▶ [Passage for review]:
((

Jeanette O’Quin, DVM, MPH, DACVPM, ABVP (Shelter Medicine), is an Ohio State alumna and assistant professor at the College of Veterinary Medicine, focusing on animal shelter medicine, veterinary public health and disaster response. She has a strong interest in disease prevention and control and has authored three book chapters on these topics.
Her work includes international efforts to reduce rabies in animals and people. Before joining the College of Veterinary Medicine faculty, she worked for the Ohio Department of Health Zoonotic Disease Program where she also supported the state’s response to H1N1.
Dr. O’Quin has a broad background in animal and public health and teaches epidemiology, a branch of medicine which deals with the incidence, distribution, and possible control of diseases, at the college. COVID-19 has given people a better understanding of what epidemiology is and its critical role in regards to disease control efforts.
“As this pandemic evolves, I’ve been working with a fantastic group of shelter veterinarians and professionals to develop recommendations for providing animal care during this crisis," said O’Quin.
O’Quin, alongside other healthcare providers, is employing novel new strategies such as expanded foster programs in the community, new programs that provide alternatives for animals needing to be rehomed, and curbside adoptions. These initiatives utilize social distancing while maintaining lifesaving capacity for shelter animals.
“What many people may not know, is that veterinarians are working as part of one health teams to develop treatments and a vaccine for SARS-CoV-2 virus. They are working in laboratories developing and running diagnostic tests, as well as volunteering to assist human healthcare providers should they need additional support,” said O’Quin.

))

Pixel coordinate grounding data:
((

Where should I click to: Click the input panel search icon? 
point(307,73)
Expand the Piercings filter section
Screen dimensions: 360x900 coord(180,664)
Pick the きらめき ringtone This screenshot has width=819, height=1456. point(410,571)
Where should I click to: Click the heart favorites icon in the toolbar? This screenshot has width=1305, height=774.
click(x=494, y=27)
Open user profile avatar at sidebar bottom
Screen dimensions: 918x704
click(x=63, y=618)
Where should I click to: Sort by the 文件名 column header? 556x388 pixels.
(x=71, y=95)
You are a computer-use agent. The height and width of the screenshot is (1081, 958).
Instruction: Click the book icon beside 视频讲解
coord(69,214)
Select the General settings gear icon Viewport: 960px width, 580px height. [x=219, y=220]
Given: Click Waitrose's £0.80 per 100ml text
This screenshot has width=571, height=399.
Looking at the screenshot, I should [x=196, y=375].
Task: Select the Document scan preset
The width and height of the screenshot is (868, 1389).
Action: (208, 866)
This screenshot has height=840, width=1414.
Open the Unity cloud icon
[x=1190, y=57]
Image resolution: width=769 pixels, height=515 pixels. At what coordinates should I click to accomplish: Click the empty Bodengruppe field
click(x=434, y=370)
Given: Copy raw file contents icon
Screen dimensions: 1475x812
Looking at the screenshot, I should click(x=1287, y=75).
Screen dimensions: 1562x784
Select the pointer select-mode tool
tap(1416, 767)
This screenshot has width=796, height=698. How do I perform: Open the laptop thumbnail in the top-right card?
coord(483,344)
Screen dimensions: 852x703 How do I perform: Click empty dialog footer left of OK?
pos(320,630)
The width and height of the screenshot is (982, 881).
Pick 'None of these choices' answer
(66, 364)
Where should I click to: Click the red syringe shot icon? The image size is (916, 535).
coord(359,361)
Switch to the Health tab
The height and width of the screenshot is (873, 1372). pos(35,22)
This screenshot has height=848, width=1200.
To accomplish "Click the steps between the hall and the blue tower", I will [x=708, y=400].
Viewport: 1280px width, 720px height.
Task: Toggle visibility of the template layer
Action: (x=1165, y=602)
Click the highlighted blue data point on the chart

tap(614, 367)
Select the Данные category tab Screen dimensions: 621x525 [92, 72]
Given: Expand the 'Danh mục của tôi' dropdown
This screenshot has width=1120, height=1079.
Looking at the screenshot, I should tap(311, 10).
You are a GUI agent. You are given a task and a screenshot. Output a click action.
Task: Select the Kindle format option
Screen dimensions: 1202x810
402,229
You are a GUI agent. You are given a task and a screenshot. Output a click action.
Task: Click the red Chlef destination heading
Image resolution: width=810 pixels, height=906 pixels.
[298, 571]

))

▶ [Activities]:
1. Summarize the profile of Jeanette O’Quin in two sentences.
2. List every professional credential that appears after Jeanette O’Quin's name in her profile.
3. Answer yes or no for each statement, based on the profile of Jeanette O’Quin, and quote the words that decide it.
(a) O’Quin worked for the Ohio Department of Health Zoonotic Disease Program before joining the College of Veterinary Medicine faculty.
(b) O’Quin has authored five book chapters on disease prevention and control.
(c) Curbside adoptions are one of the strategies O’Quin is employing.

▶ [Answers for the exercise]:
1. Jeanette O’Quin is an Ohio State alumna and assistant professor at the College of Veterinary Medicine who focuses on animal shelter medicine, veterinary public health and disaster response, and she teaches epidemiology at the college. During the COVID-19 pandemic she has worked with shelter veterinarians and professionals on recommendations for animal care and on strategies such as expanded foster programs and curbside adoptions, and she notes that veterinarians are helping develop treatments, a vaccine and diagnostic tests for SARS-CoV-2.

2.
- DVM
- MPH
- DACVPM
- ABVP (Shelter Medicine)

3.
(a) Yes: "Before joining the College of Veterinary Medicine faculty, she worked for the Ohio Department of Health Zoonotic Disease Program"
(b) No: "has authored three book chapters on these topics"
(c) Yes: "new programs that provide alternatives for animals needing to be rehomed, and curbside adoptions"